All locked instructions (the implicitly
locked xchg instruction and other
read-modify-write instructions with a
lock prefix) are an indivisible and
uninterruptible sequence of load(s)
followed by store(s) regardless of
memory type and alignment.
It's safe to assume that updating a double is never atomic, even if it's size is the same as an int with atomic guarantee. The reason is that if has different processing path since it's a non-critical and expensive data type. For example even data barriers usually mention that they don't apply to floating point data/operations in general.
Visual C++ will allign primitive types (see article) and while that should guarantee that it's bits won't get garbled while writing to memory (8 byte allignment is always in one 64 or 128 bit cache line) the rest depends on how CPU handles non-atomic data in it's cache and whether reading/flushing a cache line is interruptable. So if you dig through Intel docs for the kind of core you are using and it gives you that guarantee then you are safe to go.
The reason why Java spec is so conservative is that it's supposed to run the same way on an old 386 and on Corei7. Which is of course delusional but a promise is a promise, therefore it promisses less :-)
The reason I'm saying that you have to look up CPU doc is that your CPU might be an old 386, or alike :-)) Don't forget that on a 32-bit CPU your 8-byte block takes 2 "rounds" to access so you are down to the mercy of the mechanics of the cache access.
Cache line flushing giving much higher data consistency guarantee applies only to a reasonably recent CPU with Intel-ian guarantee (automatic cache consistency).

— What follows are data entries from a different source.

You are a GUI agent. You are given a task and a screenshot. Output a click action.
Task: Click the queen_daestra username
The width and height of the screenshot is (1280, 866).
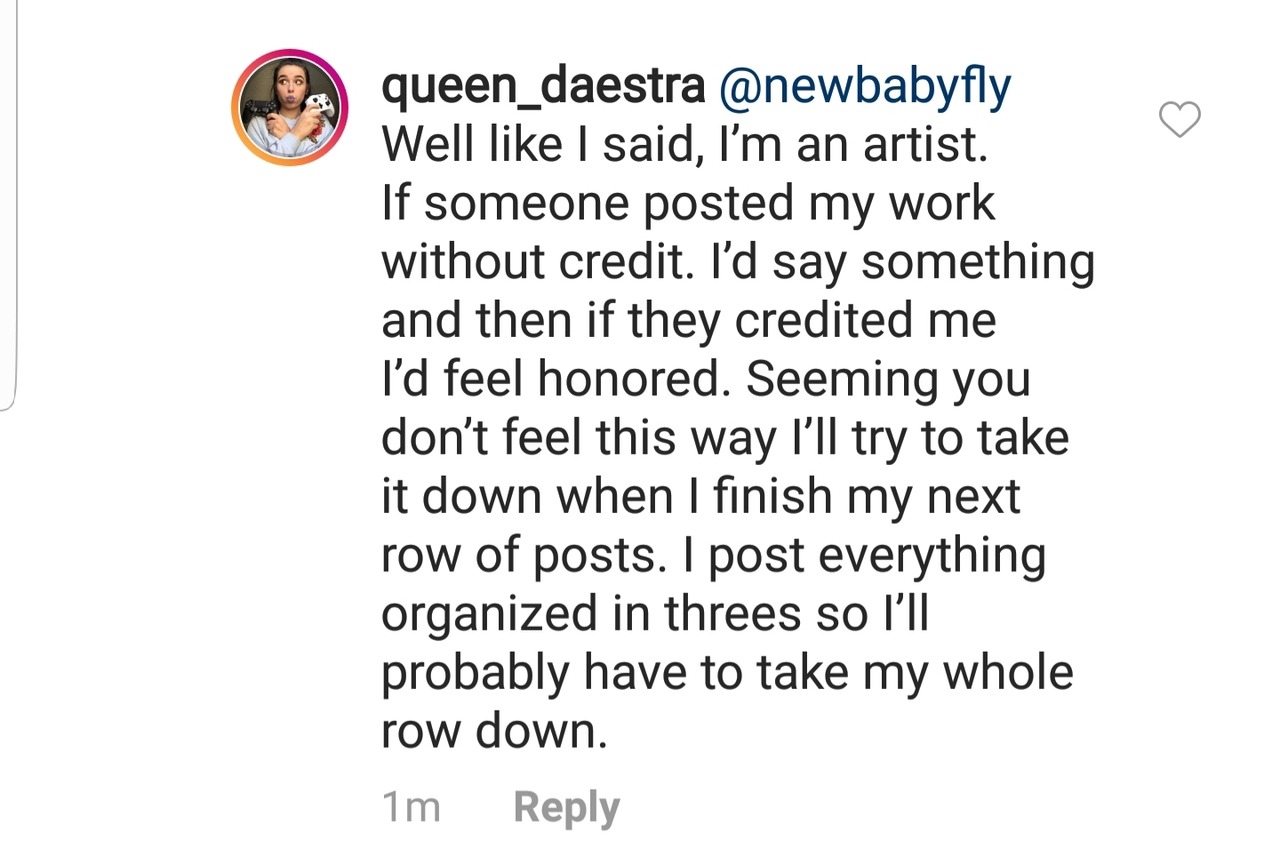(x=542, y=88)
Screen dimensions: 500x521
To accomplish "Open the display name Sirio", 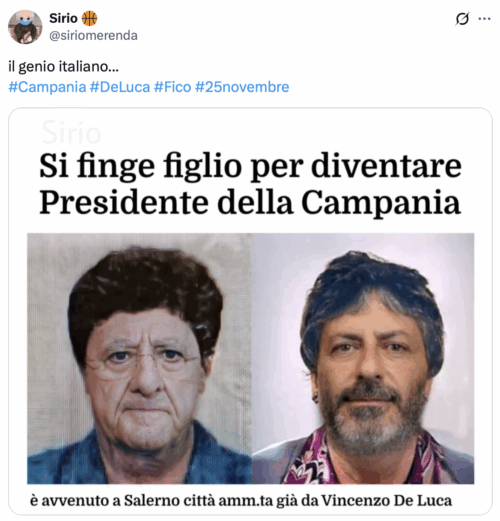I will (x=63, y=18).
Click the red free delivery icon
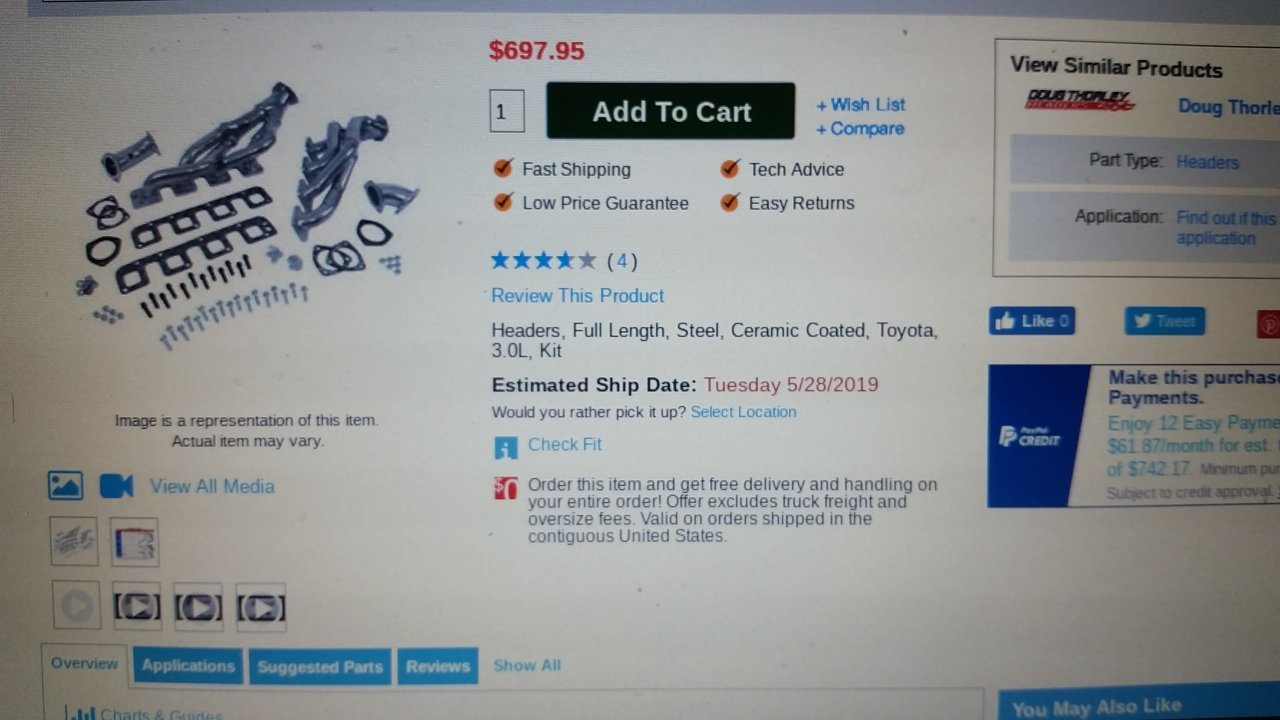The height and width of the screenshot is (720, 1280). pos(505,488)
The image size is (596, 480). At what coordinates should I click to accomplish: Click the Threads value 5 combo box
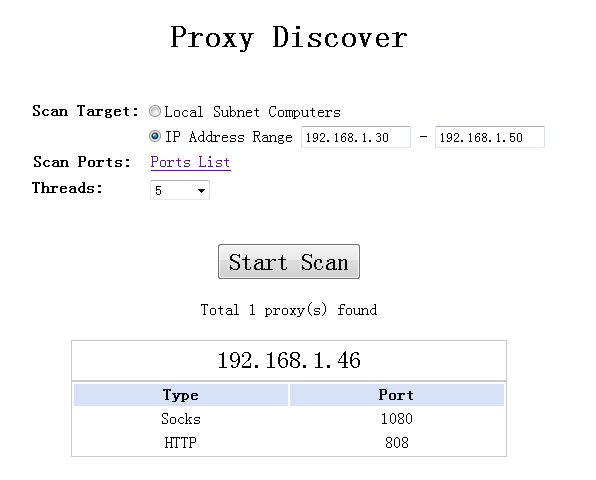(180, 190)
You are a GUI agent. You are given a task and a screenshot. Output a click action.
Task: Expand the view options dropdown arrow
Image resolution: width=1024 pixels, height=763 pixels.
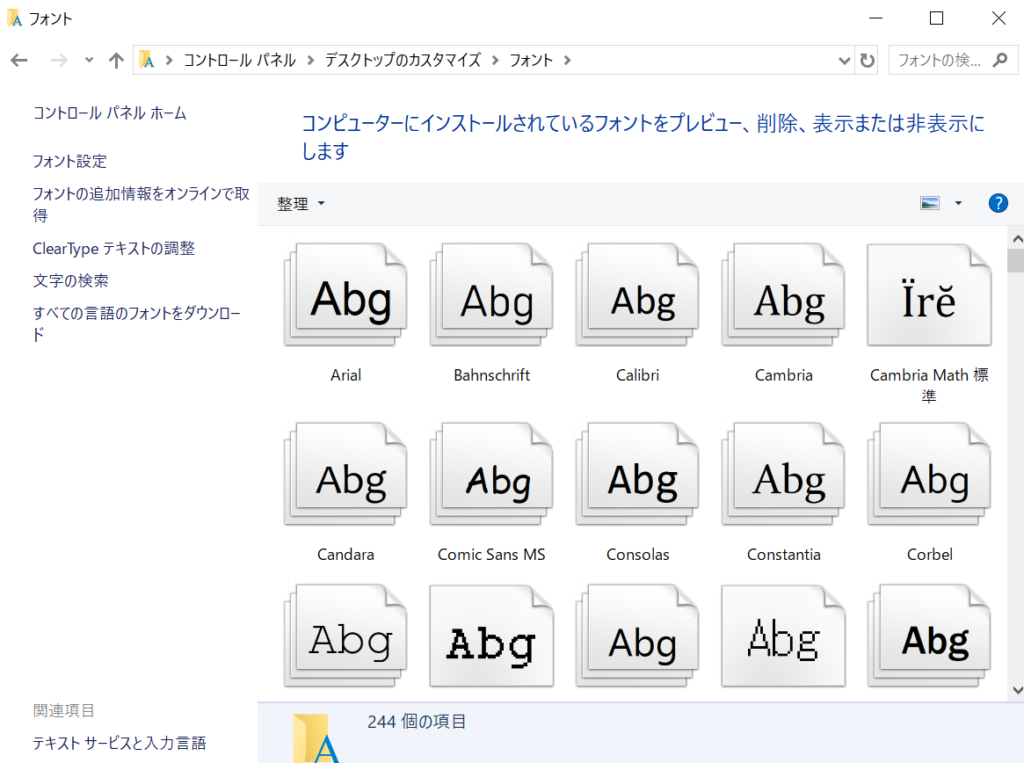[958, 203]
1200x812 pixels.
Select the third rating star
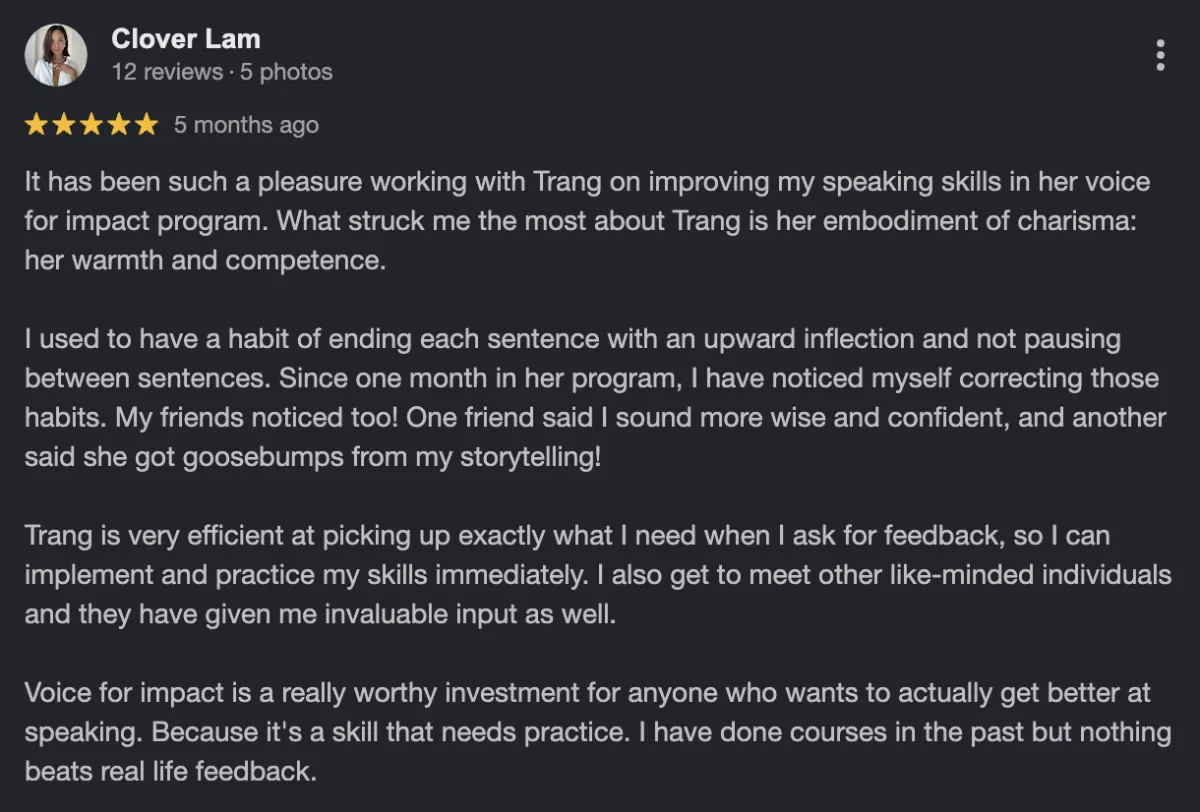tap(91, 125)
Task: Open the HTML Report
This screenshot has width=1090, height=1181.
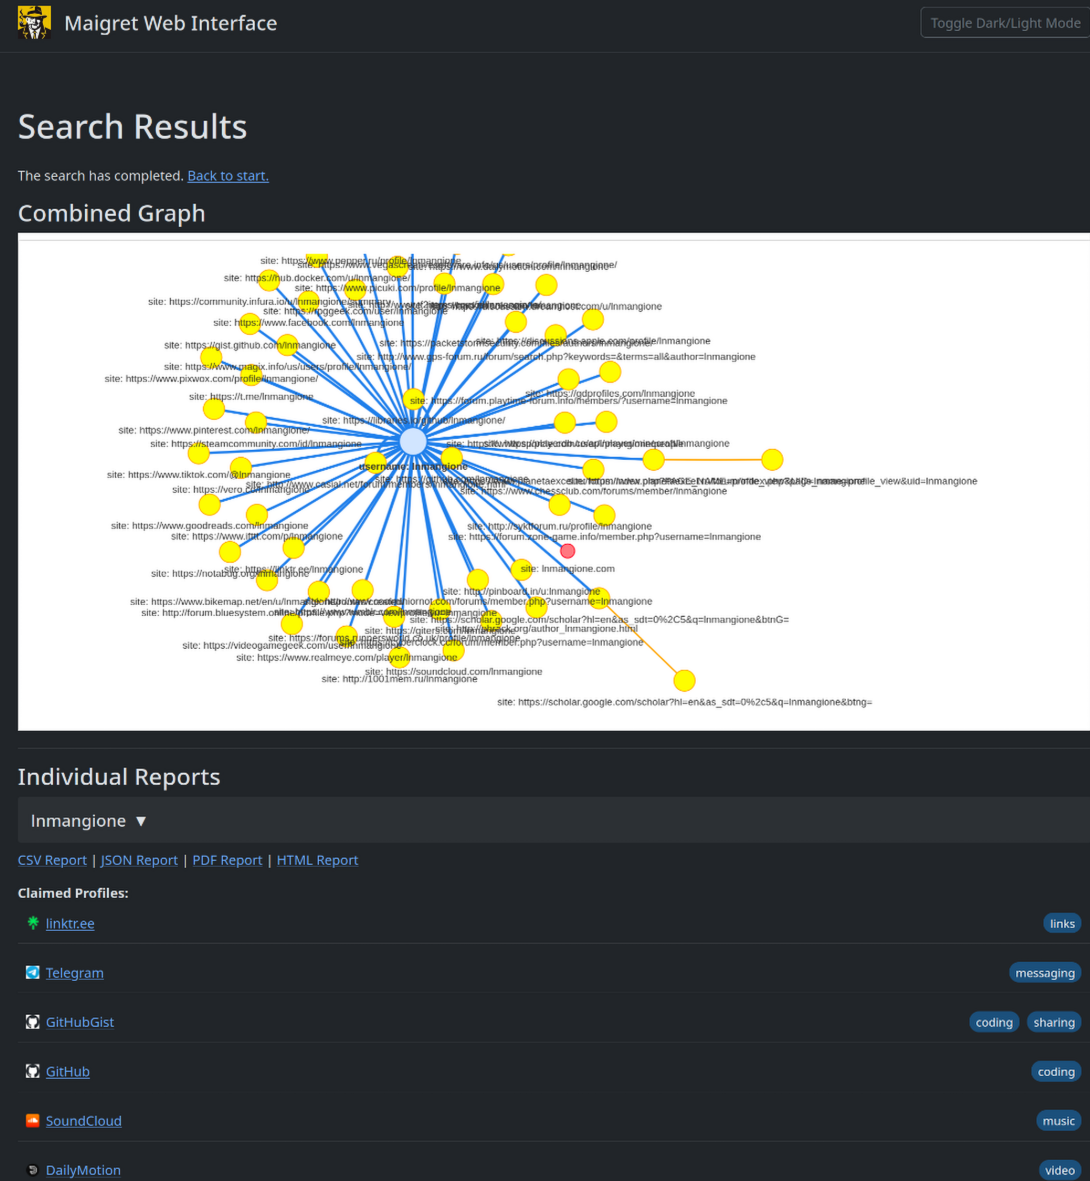Action: (x=317, y=859)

I wouldn't think in any architecture, thread/context switching would interrupt updating a register halfway so that you are left with for example 18bits updated of the 32bits it was going to update. Same for updating a memory location ( provided that it's a basic access unit, 8,16,32,64 bits etc).
So has this question been answered? I ran a simple test program changing a double:
#include <stdio.h>
int main(int argc, char** argv)
{
double i = 3.14159265358979323;
i += 84626.433;
}
I compiled it without optimizations (gcc -O0), and all assignment operations are performed with single assembler instructions such as fldl .LC0 and faddp %st, %st(1). (i += 84626.433 is of course done two operations, faddp and fstpl).
Can a thread really get interrupted inside a single instruction such as faddp?
On a multicore, besides being atomic, you have to worry about cache coherence, so that the thread reading sees the new value in its cache when the writer has updated.